- Podróżujemy już od kilku godzin myślisz że idziemy w dobrym kierunku ?
Torus tylko krótko pisknął. Noel spojrzała na niego i rzekła.
- Zrobimy przerwę przy tamtym drzewie co ty na to ?
Szkarad zmienił trasę w kierunku drzewa lekko przyśpieszając.
- Uznam to za tak.
Powiedziała Noel z uśmiechem. Torus w szybkim tępie znalazł się przed konarek i padł lekko zakopując się w piasku.
- Odpocznij mały. Chcesz się napić ?
Szkarad ani drgnął. Czarnowłosa oparła się o drzewo wyjmując pojemnik z sokiem i wzięła łyka po czym wyciągnęła kawałek ciasta które spakowała jej na drogę babcia.
- Ciasto z skrzydłami nietoperza. Dawno nie czułem tego zapachu.
Dziewczyna nerwowo się rozejrzała, lecz nikogo nie zauważyła.

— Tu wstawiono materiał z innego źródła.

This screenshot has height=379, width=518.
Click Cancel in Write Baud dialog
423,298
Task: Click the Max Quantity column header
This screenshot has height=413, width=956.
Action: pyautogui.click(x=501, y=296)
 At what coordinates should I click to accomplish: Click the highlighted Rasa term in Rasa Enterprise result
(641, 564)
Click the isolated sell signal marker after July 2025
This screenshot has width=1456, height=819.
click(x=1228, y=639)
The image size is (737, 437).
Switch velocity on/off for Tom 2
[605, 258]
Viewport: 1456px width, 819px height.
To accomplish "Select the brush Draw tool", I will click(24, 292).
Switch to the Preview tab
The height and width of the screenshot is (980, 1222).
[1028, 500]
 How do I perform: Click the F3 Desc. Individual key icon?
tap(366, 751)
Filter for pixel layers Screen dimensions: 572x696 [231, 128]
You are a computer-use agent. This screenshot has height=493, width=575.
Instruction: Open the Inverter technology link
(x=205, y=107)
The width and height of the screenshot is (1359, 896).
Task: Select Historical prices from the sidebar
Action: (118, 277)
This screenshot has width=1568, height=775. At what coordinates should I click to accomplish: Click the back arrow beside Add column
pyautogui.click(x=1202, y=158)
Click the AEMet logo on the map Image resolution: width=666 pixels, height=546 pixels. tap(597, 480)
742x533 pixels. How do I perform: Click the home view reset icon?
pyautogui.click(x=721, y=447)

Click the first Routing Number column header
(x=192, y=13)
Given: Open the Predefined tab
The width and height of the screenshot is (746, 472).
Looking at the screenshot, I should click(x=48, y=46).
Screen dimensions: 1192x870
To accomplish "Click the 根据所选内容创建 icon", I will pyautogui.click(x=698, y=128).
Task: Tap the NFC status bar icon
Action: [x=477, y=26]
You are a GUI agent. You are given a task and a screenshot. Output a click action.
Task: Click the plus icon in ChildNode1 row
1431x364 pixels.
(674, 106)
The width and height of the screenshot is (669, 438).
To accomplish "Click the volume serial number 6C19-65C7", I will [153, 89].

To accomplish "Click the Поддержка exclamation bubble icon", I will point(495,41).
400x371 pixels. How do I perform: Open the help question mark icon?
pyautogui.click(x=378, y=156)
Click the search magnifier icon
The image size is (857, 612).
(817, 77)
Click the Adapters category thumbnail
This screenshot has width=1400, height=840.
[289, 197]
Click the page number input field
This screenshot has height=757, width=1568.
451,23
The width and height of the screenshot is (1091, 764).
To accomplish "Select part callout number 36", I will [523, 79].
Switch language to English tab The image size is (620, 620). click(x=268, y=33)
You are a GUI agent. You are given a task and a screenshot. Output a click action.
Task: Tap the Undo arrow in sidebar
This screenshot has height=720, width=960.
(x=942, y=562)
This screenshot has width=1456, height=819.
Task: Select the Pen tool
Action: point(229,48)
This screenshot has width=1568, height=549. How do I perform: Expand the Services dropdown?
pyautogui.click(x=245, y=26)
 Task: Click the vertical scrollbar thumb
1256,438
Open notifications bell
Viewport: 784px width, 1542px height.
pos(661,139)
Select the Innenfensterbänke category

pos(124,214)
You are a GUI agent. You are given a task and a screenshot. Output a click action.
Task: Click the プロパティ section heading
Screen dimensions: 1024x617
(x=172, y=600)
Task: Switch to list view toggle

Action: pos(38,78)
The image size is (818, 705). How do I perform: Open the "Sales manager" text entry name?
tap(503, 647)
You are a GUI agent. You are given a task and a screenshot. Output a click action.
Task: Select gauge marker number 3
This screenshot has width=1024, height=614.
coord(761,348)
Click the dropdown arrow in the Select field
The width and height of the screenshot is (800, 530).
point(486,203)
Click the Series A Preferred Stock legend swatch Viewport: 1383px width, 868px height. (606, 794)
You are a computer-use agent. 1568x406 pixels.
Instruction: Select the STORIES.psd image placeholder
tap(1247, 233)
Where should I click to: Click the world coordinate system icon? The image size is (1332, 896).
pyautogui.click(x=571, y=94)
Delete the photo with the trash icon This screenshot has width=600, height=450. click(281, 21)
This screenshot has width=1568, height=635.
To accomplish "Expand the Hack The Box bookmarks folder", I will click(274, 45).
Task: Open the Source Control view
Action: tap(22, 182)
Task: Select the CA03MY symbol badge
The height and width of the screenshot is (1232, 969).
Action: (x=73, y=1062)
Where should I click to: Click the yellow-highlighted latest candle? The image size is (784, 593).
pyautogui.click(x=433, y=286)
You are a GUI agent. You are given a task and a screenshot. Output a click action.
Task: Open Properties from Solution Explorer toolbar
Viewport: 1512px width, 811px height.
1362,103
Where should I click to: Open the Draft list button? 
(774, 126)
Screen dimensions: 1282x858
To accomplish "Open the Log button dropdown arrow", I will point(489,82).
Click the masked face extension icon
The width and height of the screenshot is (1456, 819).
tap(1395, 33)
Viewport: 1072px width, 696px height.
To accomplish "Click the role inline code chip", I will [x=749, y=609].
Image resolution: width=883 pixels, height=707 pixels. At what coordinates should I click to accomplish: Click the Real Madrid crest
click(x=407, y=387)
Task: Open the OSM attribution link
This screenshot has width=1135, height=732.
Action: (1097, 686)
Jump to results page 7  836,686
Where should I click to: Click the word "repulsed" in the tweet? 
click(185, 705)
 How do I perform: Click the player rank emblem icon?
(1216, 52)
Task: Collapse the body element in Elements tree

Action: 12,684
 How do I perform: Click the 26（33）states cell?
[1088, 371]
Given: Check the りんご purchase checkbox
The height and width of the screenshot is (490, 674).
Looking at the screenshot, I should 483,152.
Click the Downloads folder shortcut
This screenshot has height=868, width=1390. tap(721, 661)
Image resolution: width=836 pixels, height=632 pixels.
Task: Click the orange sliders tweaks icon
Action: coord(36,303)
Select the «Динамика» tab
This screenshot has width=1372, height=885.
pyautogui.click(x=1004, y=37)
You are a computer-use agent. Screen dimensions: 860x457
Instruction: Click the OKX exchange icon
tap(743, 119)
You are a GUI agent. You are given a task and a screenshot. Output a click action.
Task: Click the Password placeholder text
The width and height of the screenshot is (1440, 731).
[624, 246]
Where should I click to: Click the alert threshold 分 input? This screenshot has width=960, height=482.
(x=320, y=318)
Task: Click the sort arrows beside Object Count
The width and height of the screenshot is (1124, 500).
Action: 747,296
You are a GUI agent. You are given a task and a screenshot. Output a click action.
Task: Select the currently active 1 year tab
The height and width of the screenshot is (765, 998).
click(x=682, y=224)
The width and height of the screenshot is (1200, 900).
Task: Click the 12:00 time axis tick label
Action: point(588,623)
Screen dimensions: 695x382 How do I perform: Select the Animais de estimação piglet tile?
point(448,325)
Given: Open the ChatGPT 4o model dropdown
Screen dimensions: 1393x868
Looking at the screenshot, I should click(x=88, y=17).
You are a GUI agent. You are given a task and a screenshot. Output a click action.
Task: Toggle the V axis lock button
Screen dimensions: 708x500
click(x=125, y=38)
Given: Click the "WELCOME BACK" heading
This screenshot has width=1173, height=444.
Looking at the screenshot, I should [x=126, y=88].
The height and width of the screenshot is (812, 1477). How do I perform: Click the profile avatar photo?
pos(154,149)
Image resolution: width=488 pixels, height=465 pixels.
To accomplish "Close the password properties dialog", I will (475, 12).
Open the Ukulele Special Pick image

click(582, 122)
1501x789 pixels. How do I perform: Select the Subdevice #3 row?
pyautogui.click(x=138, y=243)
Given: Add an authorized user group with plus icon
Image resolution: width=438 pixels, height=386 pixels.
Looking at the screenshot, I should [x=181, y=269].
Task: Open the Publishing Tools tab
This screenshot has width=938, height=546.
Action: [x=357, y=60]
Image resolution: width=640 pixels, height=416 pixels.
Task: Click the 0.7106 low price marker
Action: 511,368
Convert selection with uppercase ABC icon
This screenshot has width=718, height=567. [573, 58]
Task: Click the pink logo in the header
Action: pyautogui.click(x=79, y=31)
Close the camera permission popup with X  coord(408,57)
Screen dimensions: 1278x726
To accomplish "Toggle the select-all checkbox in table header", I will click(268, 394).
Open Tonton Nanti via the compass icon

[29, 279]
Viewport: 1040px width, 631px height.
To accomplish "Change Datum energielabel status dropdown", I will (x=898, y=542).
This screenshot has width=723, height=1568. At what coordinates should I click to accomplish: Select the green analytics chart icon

- Chyba się przesłyszałam.
Powiedziała dziewczyna biorąc gryza ciasta.
- Nie przesłyszałaś.
Noel znowu się rozejrzała. Gdy nikogo nie zauważyła powiedziała nerwowo.
- Kto tu jest ?
- Opierasz się o mnie kobieto.
Szybko dostała odpowiedź po czym spojrzała na konar. Zauważyła no konarze twarz.
- Witaj moja droga.
Twarz lekko się uśmiechnęła do Noel. Dziewczyna szybko odskoczyła i potknęła się o Torusa który szybko wstał i stanął na pomiędzy drzewem i czarnowłosą.
- Spokojnie Torus wystraszyłam się tylko.
Szkarad tylko pomruczał i z powrotem zakopał się lekko w piaski pustyni. Noel wstała otrzepując się z piachu i zapytała.
- Kim jesteś ? Co tu robisz ?
- Nie mam imienia. A robię to co wszystkie istoty żyje sobie tu.
Noel spojrzała pytająco na bezimienne drzewo i zapytała.
- Wiesz którędy do zamku Genysis ?
- A i owszem.
Odpowiedział z uśmiechem konar.
- A powiesz nam gdzie mamy się pokierować ?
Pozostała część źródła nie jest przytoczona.